Cependant, rares sont aujourd’hui les territoires où cette Fête de la musique a la même intensité qu’en France où grandes agglomérations et modestes villages saluent à l’unisson le solstice d’été. Comme chaque année depuis le 21 juin 1982, les musiciens amateurs sont invités à envahir les rues et des milliers de concerts sont organisés dans toutes les régions de France, sur les places, dans les bars et… les églises. 

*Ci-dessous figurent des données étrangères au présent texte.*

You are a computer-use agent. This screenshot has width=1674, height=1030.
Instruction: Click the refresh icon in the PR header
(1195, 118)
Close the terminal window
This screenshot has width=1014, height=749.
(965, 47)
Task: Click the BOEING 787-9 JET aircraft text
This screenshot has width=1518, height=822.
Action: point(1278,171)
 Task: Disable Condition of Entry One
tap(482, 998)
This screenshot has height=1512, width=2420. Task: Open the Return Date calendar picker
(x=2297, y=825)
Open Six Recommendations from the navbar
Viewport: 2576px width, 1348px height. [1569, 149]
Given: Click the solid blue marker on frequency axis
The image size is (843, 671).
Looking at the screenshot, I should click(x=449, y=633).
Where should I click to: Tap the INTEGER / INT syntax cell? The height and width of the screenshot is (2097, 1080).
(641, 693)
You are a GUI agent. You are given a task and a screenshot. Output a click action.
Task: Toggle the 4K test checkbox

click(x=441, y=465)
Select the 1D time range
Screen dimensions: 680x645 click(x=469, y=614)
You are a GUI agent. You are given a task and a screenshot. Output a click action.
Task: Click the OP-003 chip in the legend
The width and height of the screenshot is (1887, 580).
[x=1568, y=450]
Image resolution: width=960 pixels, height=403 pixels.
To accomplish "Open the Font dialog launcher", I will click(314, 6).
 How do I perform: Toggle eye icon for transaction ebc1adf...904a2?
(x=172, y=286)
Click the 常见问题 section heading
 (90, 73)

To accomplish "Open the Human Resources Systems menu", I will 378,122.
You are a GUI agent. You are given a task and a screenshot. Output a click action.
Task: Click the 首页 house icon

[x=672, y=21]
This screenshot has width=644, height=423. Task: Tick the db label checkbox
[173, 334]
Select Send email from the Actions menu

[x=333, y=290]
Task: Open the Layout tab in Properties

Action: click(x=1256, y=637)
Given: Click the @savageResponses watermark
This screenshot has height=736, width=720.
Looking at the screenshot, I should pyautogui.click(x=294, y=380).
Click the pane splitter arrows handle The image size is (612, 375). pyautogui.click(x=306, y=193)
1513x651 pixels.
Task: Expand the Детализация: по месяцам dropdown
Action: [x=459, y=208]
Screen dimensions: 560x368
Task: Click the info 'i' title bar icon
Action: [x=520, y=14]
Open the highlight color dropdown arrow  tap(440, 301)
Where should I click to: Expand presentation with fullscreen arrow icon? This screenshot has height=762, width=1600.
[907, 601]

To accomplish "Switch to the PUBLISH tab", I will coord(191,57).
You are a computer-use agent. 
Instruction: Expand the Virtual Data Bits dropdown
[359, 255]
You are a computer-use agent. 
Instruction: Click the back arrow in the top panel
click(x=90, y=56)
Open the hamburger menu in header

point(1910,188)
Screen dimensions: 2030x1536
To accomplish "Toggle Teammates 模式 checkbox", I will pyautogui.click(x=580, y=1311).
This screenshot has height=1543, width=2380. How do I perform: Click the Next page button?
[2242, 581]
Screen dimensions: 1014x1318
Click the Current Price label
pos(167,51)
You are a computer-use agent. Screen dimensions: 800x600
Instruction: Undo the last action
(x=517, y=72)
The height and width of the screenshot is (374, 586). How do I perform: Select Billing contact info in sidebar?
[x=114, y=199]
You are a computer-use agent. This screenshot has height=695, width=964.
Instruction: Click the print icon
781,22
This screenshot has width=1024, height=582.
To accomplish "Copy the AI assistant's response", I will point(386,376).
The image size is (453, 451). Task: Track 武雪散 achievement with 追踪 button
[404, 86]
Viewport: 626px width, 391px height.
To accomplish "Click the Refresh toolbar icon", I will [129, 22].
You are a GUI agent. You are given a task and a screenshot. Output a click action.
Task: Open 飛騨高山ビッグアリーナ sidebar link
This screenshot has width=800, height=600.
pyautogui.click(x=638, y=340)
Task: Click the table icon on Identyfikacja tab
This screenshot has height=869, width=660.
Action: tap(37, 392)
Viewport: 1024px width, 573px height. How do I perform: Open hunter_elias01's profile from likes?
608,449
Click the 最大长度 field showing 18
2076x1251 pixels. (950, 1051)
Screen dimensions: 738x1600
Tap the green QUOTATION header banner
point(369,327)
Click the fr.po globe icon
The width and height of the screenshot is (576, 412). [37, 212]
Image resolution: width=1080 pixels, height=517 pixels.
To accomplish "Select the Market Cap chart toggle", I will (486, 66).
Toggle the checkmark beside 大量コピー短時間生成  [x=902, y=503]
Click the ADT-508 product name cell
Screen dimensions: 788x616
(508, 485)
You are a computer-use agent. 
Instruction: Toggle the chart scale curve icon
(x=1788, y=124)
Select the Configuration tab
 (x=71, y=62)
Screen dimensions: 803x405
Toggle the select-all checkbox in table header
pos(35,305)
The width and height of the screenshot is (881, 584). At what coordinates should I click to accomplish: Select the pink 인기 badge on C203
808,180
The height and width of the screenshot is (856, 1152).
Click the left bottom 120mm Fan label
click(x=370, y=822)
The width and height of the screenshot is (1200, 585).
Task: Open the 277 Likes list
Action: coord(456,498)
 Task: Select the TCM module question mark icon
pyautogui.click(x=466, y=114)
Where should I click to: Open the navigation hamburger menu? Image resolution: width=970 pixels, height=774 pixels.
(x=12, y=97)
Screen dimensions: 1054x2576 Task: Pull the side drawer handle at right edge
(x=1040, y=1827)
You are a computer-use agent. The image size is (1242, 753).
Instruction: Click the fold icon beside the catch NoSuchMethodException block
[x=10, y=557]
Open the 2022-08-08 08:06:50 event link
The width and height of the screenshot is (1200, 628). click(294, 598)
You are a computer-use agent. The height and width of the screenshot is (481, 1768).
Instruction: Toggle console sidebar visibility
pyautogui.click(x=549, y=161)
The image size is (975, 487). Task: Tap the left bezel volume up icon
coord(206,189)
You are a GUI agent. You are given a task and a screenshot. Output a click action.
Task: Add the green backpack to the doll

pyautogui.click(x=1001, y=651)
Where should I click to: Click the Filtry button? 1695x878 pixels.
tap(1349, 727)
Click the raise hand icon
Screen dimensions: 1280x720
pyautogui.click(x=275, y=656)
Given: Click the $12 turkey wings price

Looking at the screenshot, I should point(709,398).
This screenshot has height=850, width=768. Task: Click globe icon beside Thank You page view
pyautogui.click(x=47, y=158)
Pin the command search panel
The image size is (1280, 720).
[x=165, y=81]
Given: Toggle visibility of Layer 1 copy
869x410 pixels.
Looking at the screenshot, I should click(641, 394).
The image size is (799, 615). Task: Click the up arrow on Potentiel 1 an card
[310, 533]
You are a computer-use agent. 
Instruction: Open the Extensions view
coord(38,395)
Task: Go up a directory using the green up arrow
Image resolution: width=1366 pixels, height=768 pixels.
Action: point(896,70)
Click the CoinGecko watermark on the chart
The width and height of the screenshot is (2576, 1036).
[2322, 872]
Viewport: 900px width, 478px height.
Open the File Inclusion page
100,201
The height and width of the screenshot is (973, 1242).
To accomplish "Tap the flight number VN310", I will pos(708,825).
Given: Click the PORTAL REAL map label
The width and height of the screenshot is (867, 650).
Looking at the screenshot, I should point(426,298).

Quand, en mai 1981, François Mitterrand arrive au pouvoir, la Gauche n’a pas encore idée de ce que la musique peut receler de populaire chez les Français. Certes, elle en a eu un avant-goût place de la Bastille le 10 mai, mais personne au PS n’aurait imaginé qu’il fût possible d’en instituer une fête nationale. Un an de gestation, de maturation, d’hésitations seront nécessaires à la République pour qu’elle accouche d’un phénomène culturel sans précédent dans les nations modernes : une » fête de la musique » nationale, populaire et païenne. Les géniteurs de cette improbable manifestation de masse sont trois rêveurs impénitents, trois figures socialistes quadragénaires : Christian Dupavillon, Maurice Fleuret et Jack Lang. La fête sera gratuite, ouverte à tous, à toutes les musiques.L’information se répand comme une traînée de poudre, tant et si bien que les musiciens d’un soir qui se déploient aux abords des cafés, parcs et halls d’immeubles en oublient les horaires. À 20 h 30, des milliers de gens jouent, chantent et dansent partout en France dans une sorte de grâce et de bonhomie républicaine qui, pour les plus anciens, rappelle le faste populaire des 14 juillet d’antan. La nuit la plus courte, solstice d’été oblige, se transforme comme par magie en un concert le plus long de l’année et ils furent près d’un million dans toute la France à envahir la rue pour jouer ou chanter.En réalité, avec près de trente ans de distance, il apparaît que seules la conjonction de contextes et des intuitions firent de cette fête un événement populaire national qui est devenu, mieux qu’une institution, une énigme joyeuse, robuste, planétaire, dont personne ne peut vraiment expliquer le succès.